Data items
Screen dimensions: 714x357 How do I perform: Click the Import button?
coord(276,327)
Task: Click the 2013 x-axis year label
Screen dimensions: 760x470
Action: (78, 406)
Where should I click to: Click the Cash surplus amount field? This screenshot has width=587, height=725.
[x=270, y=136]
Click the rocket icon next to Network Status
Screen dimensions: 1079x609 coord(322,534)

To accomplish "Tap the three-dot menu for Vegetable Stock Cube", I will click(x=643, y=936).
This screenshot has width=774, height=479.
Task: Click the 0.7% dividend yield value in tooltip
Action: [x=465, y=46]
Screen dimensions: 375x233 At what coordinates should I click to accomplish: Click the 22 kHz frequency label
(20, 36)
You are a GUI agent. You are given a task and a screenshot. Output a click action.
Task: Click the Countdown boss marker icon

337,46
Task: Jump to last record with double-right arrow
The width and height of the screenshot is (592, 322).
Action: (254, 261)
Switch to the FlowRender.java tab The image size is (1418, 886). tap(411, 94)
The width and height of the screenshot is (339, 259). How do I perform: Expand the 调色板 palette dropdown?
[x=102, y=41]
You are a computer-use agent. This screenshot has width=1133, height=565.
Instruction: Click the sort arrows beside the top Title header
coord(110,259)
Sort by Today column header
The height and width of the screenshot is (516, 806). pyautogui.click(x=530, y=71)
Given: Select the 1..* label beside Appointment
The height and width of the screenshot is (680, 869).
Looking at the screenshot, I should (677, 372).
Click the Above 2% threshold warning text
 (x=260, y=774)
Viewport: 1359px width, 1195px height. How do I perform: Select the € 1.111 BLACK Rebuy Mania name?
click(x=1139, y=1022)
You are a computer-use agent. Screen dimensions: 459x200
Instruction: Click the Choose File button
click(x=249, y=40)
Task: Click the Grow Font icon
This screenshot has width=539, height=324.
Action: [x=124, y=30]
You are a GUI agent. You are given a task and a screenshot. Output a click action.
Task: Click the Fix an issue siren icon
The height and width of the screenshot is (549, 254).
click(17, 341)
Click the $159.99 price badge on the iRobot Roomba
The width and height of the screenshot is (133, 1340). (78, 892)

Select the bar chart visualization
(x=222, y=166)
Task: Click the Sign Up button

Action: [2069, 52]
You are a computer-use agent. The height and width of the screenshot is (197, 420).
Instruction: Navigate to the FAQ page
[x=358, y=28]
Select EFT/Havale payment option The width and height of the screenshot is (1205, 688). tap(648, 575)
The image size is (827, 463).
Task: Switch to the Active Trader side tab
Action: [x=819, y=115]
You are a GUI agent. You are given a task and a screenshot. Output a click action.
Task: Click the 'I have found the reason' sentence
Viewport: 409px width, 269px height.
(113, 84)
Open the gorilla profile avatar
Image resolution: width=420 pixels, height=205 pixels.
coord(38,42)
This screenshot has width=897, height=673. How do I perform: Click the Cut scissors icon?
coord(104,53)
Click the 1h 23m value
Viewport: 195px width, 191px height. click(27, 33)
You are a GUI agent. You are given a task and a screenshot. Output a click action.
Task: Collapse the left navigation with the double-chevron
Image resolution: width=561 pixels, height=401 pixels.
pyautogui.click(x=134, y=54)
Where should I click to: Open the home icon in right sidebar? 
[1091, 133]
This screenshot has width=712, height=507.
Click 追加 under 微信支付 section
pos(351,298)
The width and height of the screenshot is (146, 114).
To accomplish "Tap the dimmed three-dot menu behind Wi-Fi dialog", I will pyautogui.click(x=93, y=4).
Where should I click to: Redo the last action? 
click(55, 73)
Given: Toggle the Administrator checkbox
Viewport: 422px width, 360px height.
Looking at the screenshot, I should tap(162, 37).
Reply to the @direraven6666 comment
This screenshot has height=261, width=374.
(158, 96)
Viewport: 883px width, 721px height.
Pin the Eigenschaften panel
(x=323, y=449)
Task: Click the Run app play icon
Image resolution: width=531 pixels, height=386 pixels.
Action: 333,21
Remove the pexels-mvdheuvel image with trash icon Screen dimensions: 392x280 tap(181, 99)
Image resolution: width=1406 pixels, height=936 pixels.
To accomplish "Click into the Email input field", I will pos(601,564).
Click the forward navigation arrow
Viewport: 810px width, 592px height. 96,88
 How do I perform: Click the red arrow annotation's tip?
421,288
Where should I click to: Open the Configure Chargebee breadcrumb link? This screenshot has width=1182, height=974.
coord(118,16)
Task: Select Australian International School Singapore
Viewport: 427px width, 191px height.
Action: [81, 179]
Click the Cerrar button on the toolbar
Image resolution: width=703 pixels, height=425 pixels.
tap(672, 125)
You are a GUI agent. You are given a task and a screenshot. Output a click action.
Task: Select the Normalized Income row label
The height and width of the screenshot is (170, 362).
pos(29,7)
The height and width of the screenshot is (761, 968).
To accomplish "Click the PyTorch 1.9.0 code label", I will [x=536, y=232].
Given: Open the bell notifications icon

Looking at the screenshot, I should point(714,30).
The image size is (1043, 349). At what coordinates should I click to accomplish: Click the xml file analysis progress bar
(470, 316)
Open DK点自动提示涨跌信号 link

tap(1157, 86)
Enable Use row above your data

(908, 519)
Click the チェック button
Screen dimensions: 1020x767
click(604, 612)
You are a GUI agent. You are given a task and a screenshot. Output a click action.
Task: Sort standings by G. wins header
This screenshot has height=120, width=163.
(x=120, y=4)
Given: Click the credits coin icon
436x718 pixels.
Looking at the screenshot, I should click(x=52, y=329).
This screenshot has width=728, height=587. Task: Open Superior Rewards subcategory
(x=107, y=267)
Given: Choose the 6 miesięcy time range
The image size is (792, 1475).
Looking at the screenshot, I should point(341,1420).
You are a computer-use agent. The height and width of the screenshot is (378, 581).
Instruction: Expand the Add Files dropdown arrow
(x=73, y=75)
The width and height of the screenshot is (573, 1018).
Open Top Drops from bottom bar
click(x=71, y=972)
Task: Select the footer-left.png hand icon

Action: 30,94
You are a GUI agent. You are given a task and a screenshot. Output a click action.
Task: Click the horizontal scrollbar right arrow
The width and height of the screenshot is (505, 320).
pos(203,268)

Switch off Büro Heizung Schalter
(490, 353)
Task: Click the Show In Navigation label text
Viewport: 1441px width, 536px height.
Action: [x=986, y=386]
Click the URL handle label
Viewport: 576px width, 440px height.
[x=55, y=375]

Requirement
Every record above is to be restated exactly as it reads.

Response
Screen dimensions: 714x357 How do I perform: Click the Import button?
coord(276,327)
Task: Click the 2013 x-axis year label
Screen dimensions: 760x470
Action: (78, 406)
Where should I click to: Click the Cash surplus amount field? This screenshot has width=587, height=725.
[x=270, y=136]
Click the rocket icon next to Network Status
Screen dimensions: 1079x609 coord(322,534)

To accomplish "Tap the three-dot menu for Vegetable Stock Cube", I will click(x=643, y=936).
This screenshot has width=774, height=479.
Task: Click the 0.7% dividend yield value in tooltip
Action: [x=465, y=46]
Screen dimensions: 375x233 At what coordinates should I click to accomplish: Click the 22 kHz frequency label
(20, 36)
You are a GUI agent. You are given a task and a screenshot. Output a click action.
Task: Click the Countdown boss marker icon

337,46
Task: Jump to last record with double-right arrow
The width and height of the screenshot is (592, 322).
Action: (254, 261)
Switch to the FlowRender.java tab The image size is (1418, 886). tap(411, 94)
The width and height of the screenshot is (339, 259). How do I perform: Expand the 调色板 palette dropdown?
[x=102, y=41]
You are a computer-use agent. This screenshot has width=1133, height=565.
Instruction: Click the sort arrows beside the top Title header
coord(110,259)
Sort by Today column header
The height and width of the screenshot is (516, 806). pyautogui.click(x=530, y=71)
Given: Select the 1..* label beside Appointment
The height and width of the screenshot is (680, 869).
Looking at the screenshot, I should (677, 372).
Click the Above 2% threshold warning text
 (x=260, y=774)
Viewport: 1359px width, 1195px height. How do I perform: Select the € 1.111 BLACK Rebuy Mania name?
click(x=1139, y=1022)
You are a computer-use agent. Screen dimensions: 459x200
Instruction: Click the Choose File button
click(x=249, y=40)
Task: Click the Grow Font icon
This screenshot has width=539, height=324.
Action: [x=124, y=30]
You are a GUI agent. You are given a task and a screenshot. Output a click action.
Task: Click the Fix an issue siren icon
The height and width of the screenshot is (549, 254).
click(17, 341)
Click the $159.99 price badge on the iRobot Roomba
The width and height of the screenshot is (133, 1340). (78, 892)

Select the bar chart visualization
(x=222, y=166)
Task: Click the Sign Up button

Action: [2069, 52]
You are a computer-use agent. The height and width of the screenshot is (197, 420).
Instruction: Navigate to the FAQ page
[x=358, y=28]
Select EFT/Havale payment option The width and height of the screenshot is (1205, 688). tap(648, 575)
The image size is (827, 463).
Task: Switch to the Active Trader side tab
Action: [x=819, y=115]
You are a GUI agent. You are given a task and a screenshot. Output a click action.
Task: Click the 'I have found the reason' sentence
Viewport: 409px width, 269px height.
(113, 84)
Open the gorilla profile avatar
Image resolution: width=420 pixels, height=205 pixels.
coord(38,42)
This screenshot has width=897, height=673. How do I perform: Click the Cut scissors icon?
coord(104,53)
Click the 1h 23m value
Viewport: 195px width, 191px height. click(27, 33)
You are a GUI agent. You are given a task and a screenshot. Output a click action.
Task: Collapse the left navigation with the double-chevron
Image resolution: width=561 pixels, height=401 pixels.
pyautogui.click(x=134, y=54)
Where should I click to: Open the home icon in right sidebar? 
[1091, 133]
This screenshot has width=712, height=507.
Click 追加 under 微信支付 section
pos(351,298)
The width and height of the screenshot is (146, 114).
To accomplish "Tap the dimmed three-dot menu behind Wi-Fi dialog", I will pyautogui.click(x=93, y=4).
Where should I click to: Redo the last action? 
click(55, 73)
Given: Toggle the Administrator checkbox
Viewport: 422px width, 360px height.
Looking at the screenshot, I should tap(162, 37).
Reply to the @direraven6666 comment
This screenshot has height=261, width=374.
(158, 96)
Viewport: 883px width, 721px height.
Pin the Eigenschaften panel
(x=323, y=449)
Task: Click the Run app play icon
Image resolution: width=531 pixels, height=386 pixels.
Action: 333,21
Remove the pexels-mvdheuvel image with trash icon Screen dimensions: 392x280 tap(181, 99)
Image resolution: width=1406 pixels, height=936 pixels.
To accomplish "Click into the Email input field", I will pos(601,564).
Click the forward navigation arrow
Viewport: 810px width, 592px height. 96,88
 How do I perform: Click the red arrow annotation's tip?
421,288
Where should I click to: Open the Configure Chargebee breadcrumb link? This screenshot has width=1182, height=974.
coord(118,16)
Task: Select Australian International School Singapore
Viewport: 427px width, 191px height.
Action: [81, 179]
Click the Cerrar button on the toolbar
Image resolution: width=703 pixels, height=425 pixels.
tap(672, 125)
You are a GUI agent. You are given a task and a screenshot. Output a click action.
Task: Select the Normalized Income row label
The height and width of the screenshot is (170, 362).
pos(29,7)
The height and width of the screenshot is (761, 968).
To accomplish "Click the PyTorch 1.9.0 code label", I will [x=536, y=232].
Given: Open the bell notifications icon

Looking at the screenshot, I should point(714,30).
The image size is (1043, 349). At what coordinates should I click to accomplish: Click the xml file analysis progress bar
(470, 316)
Open DK点自动提示涨跌信号 link

tap(1157, 86)
Enable Use row above your data

(908, 519)
Click the チェック button
Screen dimensions: 1020x767
click(604, 612)
You are a GUI agent. You are given a task and a screenshot. Output a click action.
Task: Sort standings by G. wins header
This screenshot has height=120, width=163.
(x=120, y=4)
Given: Click the credits coin icon
436x718 pixels.
Looking at the screenshot, I should click(x=52, y=329).
This screenshot has width=728, height=587. Task: Open Superior Rewards subcategory
(x=107, y=267)
Given: Choose the 6 miesięcy time range
The image size is (792, 1475).
Looking at the screenshot, I should point(341,1420).
You are a computer-use agent. The height and width of the screenshot is (378, 581).
Instruction: Expand the Add Files dropdown arrow
(x=73, y=75)
The width and height of the screenshot is (573, 1018).
Open Top Drops from bottom bar
click(x=71, y=972)
Task: Select the footer-left.png hand icon

Action: 30,94
You are a GUI agent. You are given a task and a screenshot. Output a click action.
Task: Click the horizontal scrollbar right arrow
The width and height of the screenshot is (505, 320).
pos(203,268)

Switch off Büro Heizung Schalter
(490, 353)
Task: Click the Show In Navigation label text
Viewport: 1441px width, 536px height.
Action: [x=986, y=386]
Click the URL handle label
Viewport: 576px width, 440px height.
[x=55, y=375]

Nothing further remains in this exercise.